WHAT TO WORK ON:
Start with the line that holds "Where should I". Please copy it and each remaining line below exactly, leaving pictures out.

------ DATASET EXCERPTS

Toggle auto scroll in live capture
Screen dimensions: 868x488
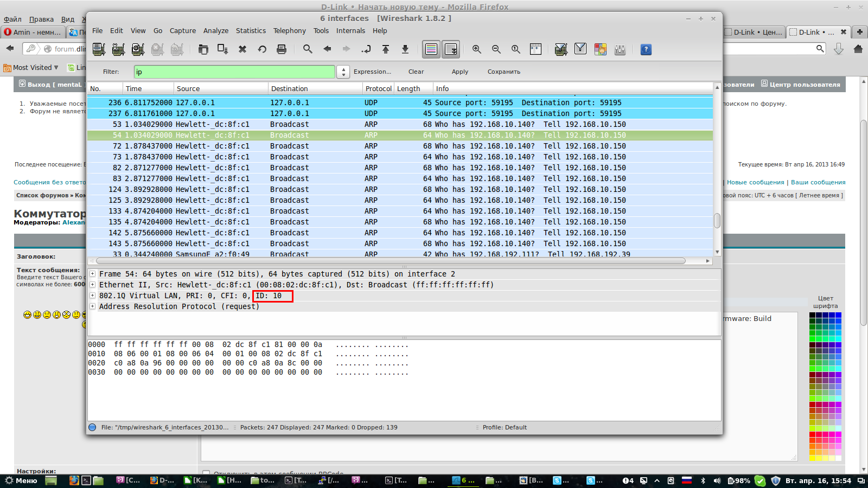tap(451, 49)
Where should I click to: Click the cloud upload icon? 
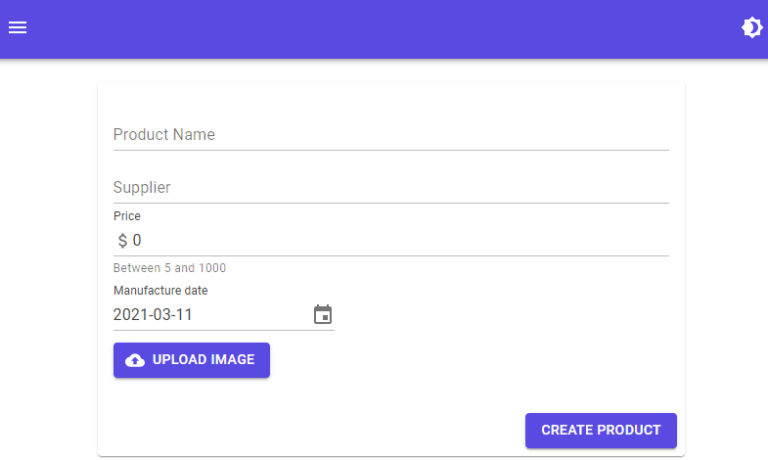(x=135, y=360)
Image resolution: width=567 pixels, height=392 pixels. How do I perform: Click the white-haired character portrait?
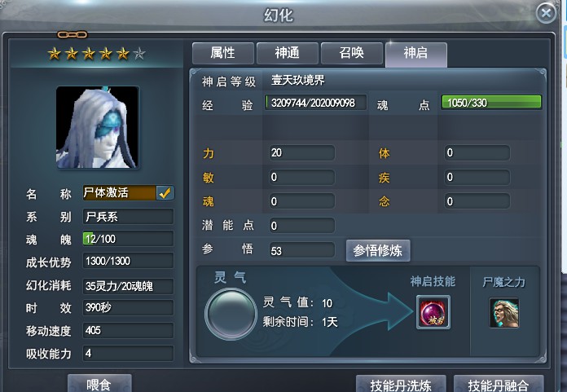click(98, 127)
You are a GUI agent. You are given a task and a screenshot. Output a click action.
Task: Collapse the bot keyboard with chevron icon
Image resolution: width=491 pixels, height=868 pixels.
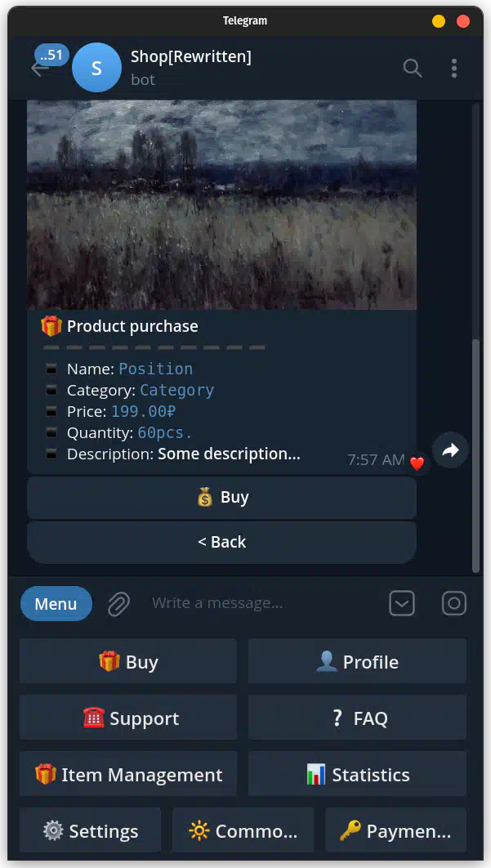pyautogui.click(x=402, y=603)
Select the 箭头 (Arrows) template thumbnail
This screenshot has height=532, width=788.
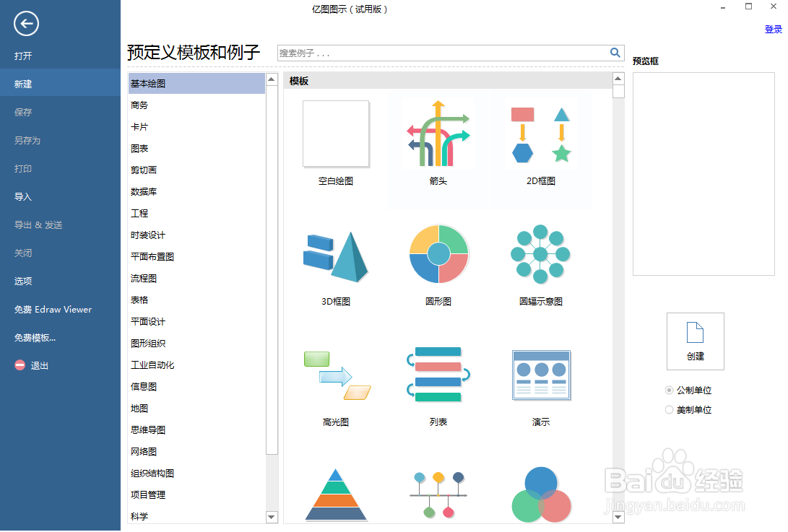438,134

------------

ANSWER SPACE:
Where should I click to: Click the cloud upload icon? 
(x=135, y=360)
Image resolution: width=567 pixels, height=392 pixels. How do I perform: Click the white-haired character portrait?
click(98, 127)
You are a GUI agent. You are given a task and a screenshot. Output a click action.
Task: Collapse the bot keyboard with chevron icon
Image resolution: width=491 pixels, height=868 pixels.
pyautogui.click(x=402, y=603)
Select the 箭头 (Arrows) template thumbnail
This screenshot has height=532, width=788.
438,134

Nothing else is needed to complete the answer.